• _Materials provided_
-.-.-
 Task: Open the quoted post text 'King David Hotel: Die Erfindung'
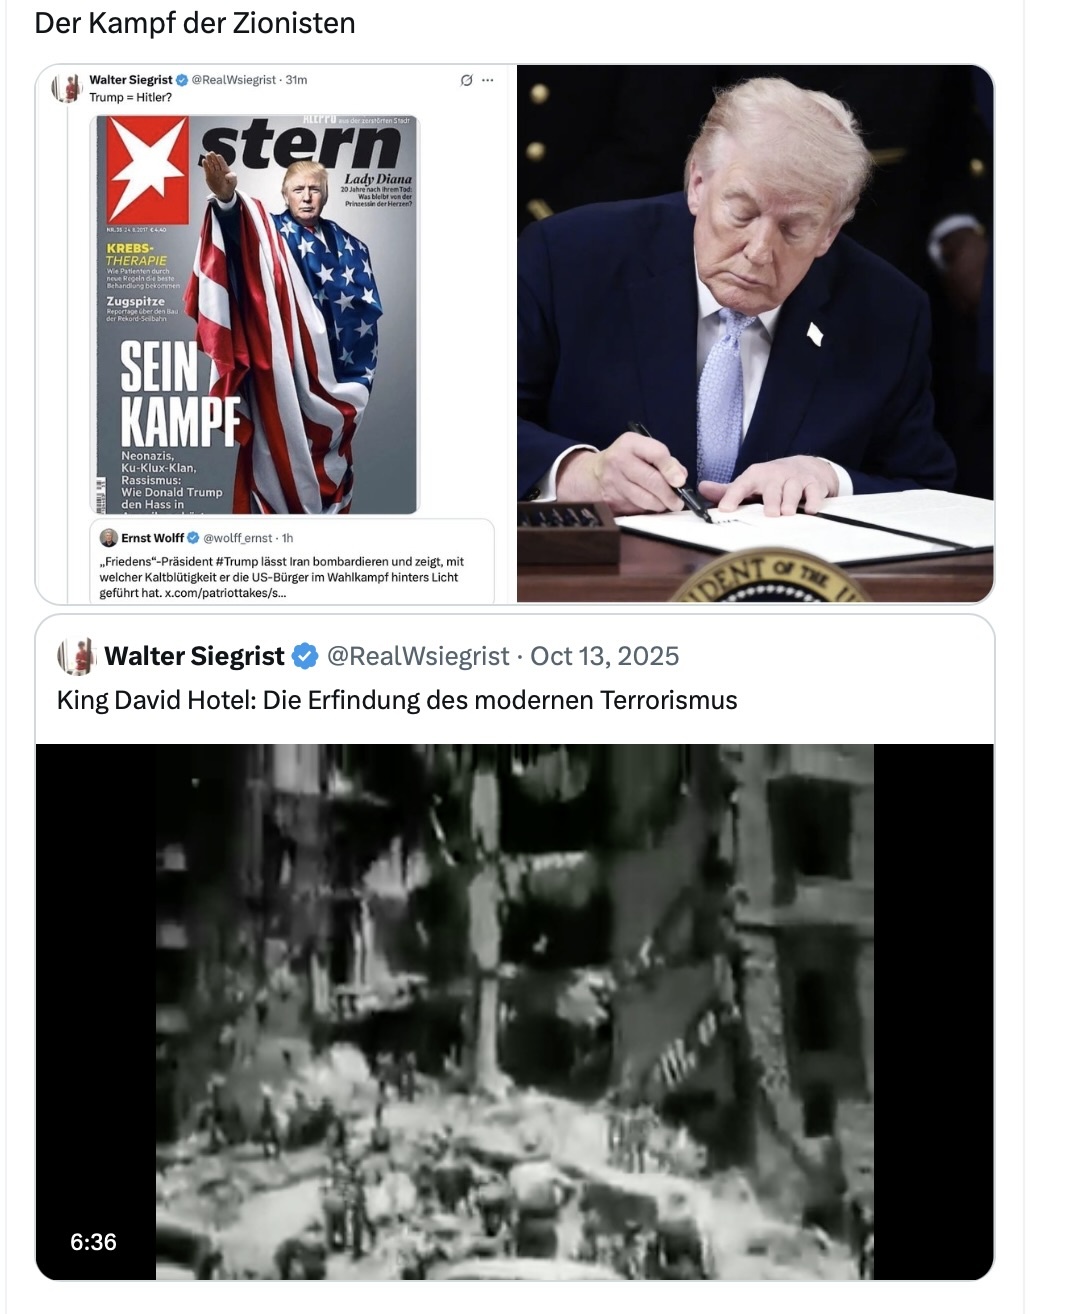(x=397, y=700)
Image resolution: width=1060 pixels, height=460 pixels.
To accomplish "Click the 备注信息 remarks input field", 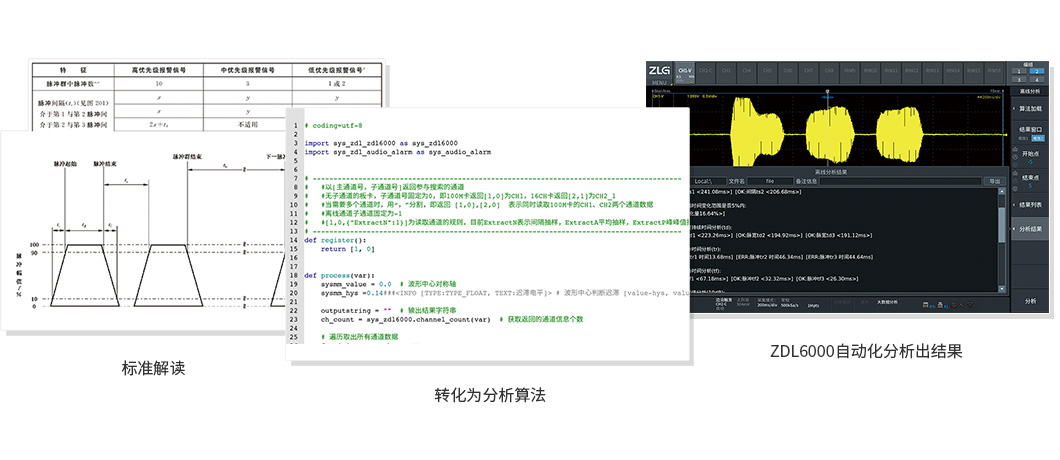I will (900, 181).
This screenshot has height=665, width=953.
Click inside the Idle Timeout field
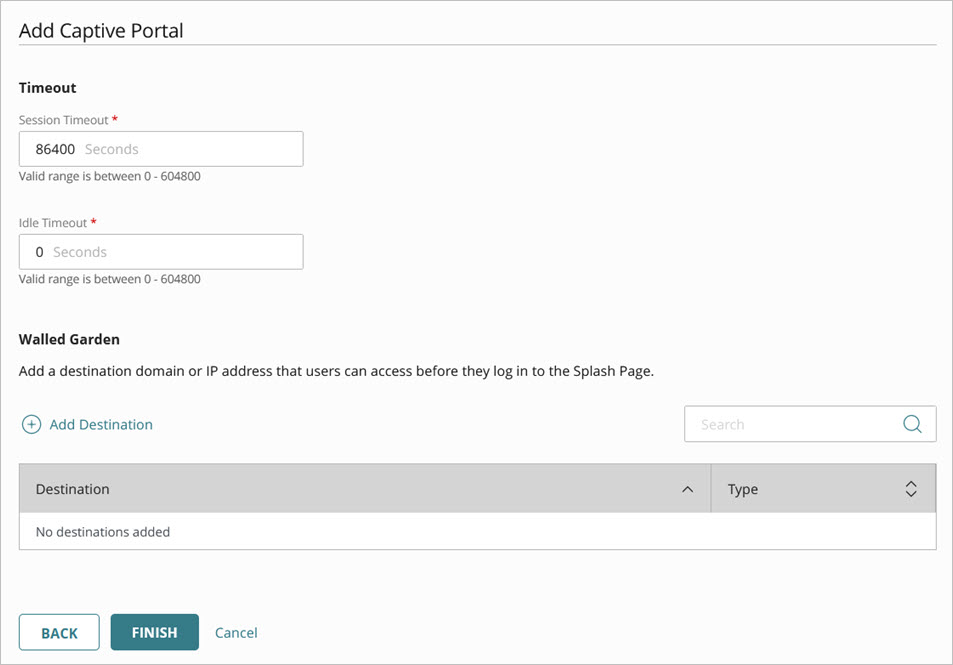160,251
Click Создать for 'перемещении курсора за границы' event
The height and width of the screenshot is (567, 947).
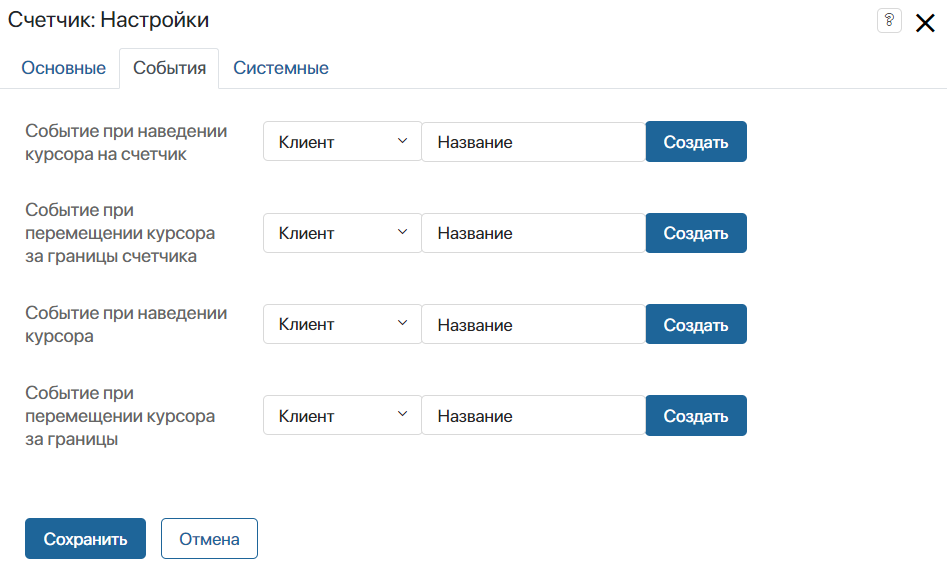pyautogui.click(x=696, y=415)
-.-.-
• _Task to carry out_
Your copy should hold exactly the lines from the line containing "This screenshot has height=665, width=953." through the last line of the listing above, both included, and no pictures.

• _Your solution_
This screenshot has height=665, width=953.
Click inside the Idle Timeout field
160,251
Click Создать for 'перемещении курсора за границы' event
The height and width of the screenshot is (567, 947).
pyautogui.click(x=696, y=415)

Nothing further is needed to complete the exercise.